White puts McGregor in same bracket as Muhammad Ali and talks up Khabib rematch

By Sports Desk January 19, 2020

UFC president Dana White has compared Conor McGregor to boxing greats Muhammad Ali, Mike Tyson and Sugar Ray Leonard after the Irishman made his return to the Octagon.

McGregor needed just 40 seconds to defeat Donald 'Cowboy' Cerrone in Las Vegas on Saturday, as the 31-year-old marked his comeback after 15 months away from the Octagon in style.

And White believes McGregor has now reached the same level as stardom as icons such as Ali, Tyson and Leonard.

"[Conor] is such a huge superstar. I put him up there with Tyson, Leonard," White told a media conference.

"All of them," he added when asked if McGregor could be compared to Ali, considered to be the greatest fighter in boxing history.

"He's got the biggest pay-per-view in pay-per-view history. How many of the top 10 does he have? I don't even know. He's one of the biggest stars out there.

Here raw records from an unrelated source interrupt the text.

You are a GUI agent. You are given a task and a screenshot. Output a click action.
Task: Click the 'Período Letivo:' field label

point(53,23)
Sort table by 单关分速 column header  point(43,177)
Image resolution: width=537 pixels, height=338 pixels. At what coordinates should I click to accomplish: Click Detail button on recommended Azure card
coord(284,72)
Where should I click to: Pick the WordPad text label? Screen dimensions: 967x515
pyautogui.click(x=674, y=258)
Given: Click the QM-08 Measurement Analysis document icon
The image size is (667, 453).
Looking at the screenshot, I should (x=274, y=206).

"A lot of the times coming in his career he's been doubted for his talent and he proves everybody wrong every time."

White was also asked how much McGregor was worth to UFC, with a figure of $2billion suggested by a reporter.

"Two billion dollars? Sounds like a good number, I'll take that," White joked. "I don't know what he's worth to the company but it's big.

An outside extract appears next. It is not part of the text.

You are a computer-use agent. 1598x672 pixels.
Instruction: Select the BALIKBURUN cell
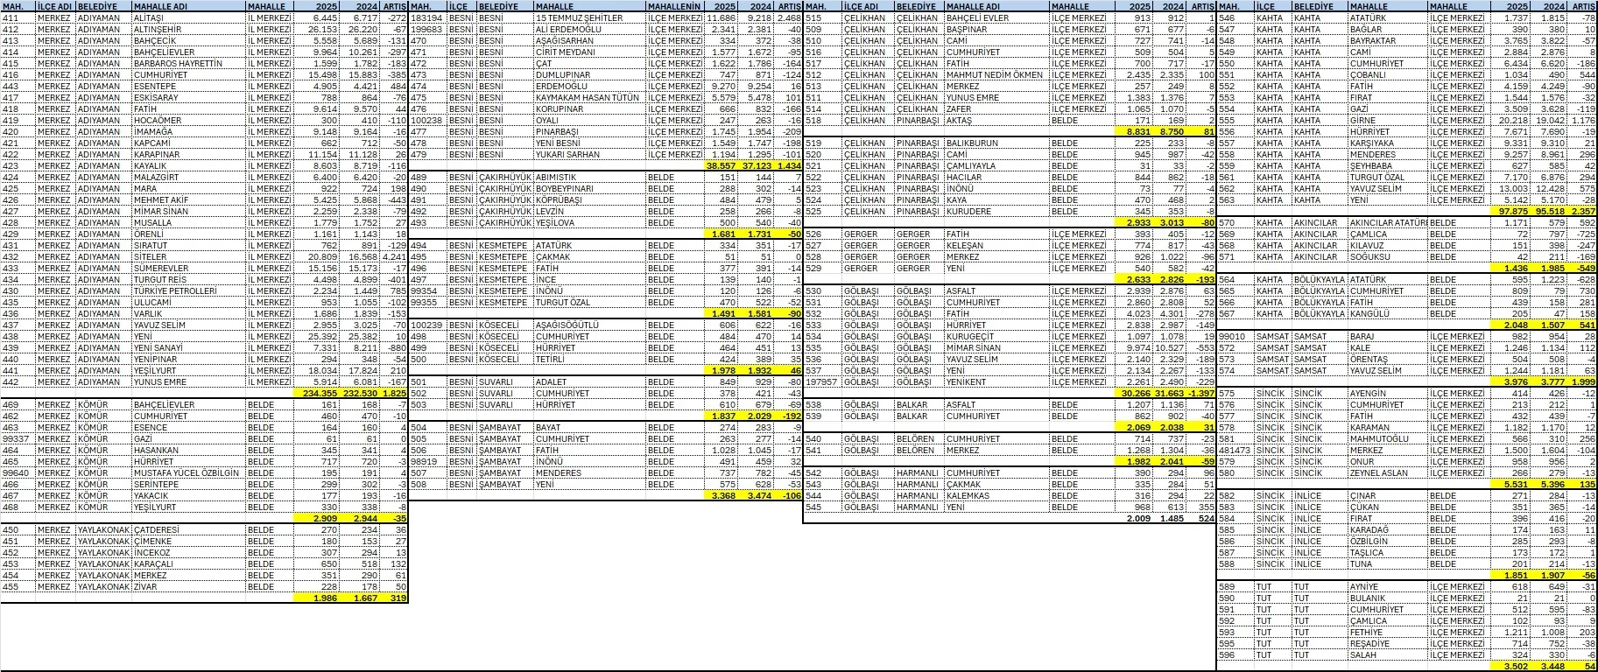972,143
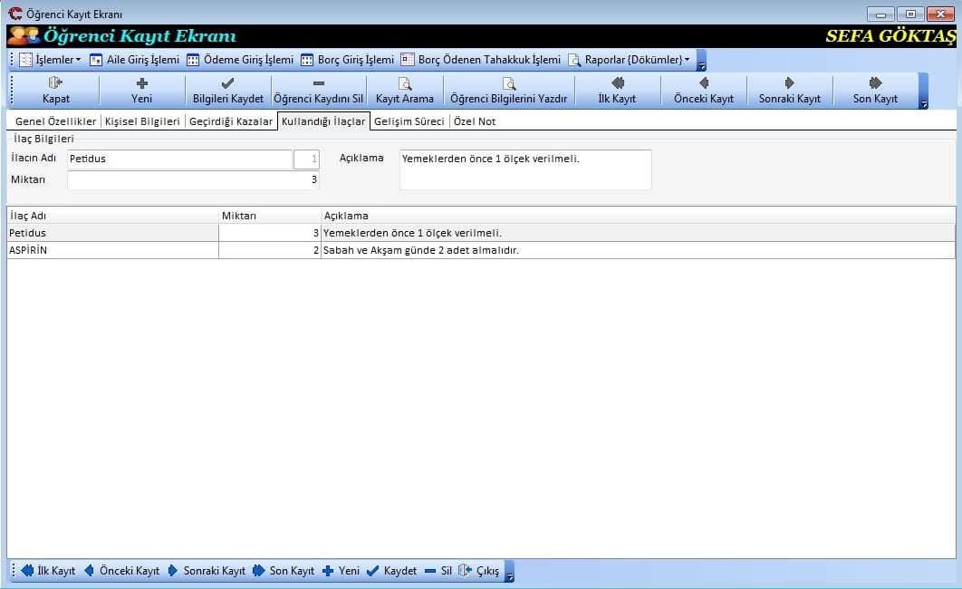
Task: Click Kaydet in the bottom toolbar
Action: [391, 571]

"You couldn't go anywhere without seeing this fight and knowing that this fight was on. All the people came out and watched the fight.

"This is one of those fights that people who normally don't buy [do] buy, right? So, the number is always massive.

"Then Conor comes out and does what he did tonight. You can't put a number on that. It's massive and it's global. The whole world was watching tonight."

McGregor's previous fight came in October 2018, when he was defeated by Khabib Nurmagomedov.

In his own post-fight news conference, McGregor outlined his intention to go up against the Russian once more, and White is eager to make a rematch happen.

"We're at a place right now where Conor was saying that, going into the Khabib fight, he had lots of personal stuff," said White.

"Some stuff [was] self-inflicted. He had injuries. He had all these things going on. He has been obsessed with getting that rematch because he knows that he wasn't 100 per cent right.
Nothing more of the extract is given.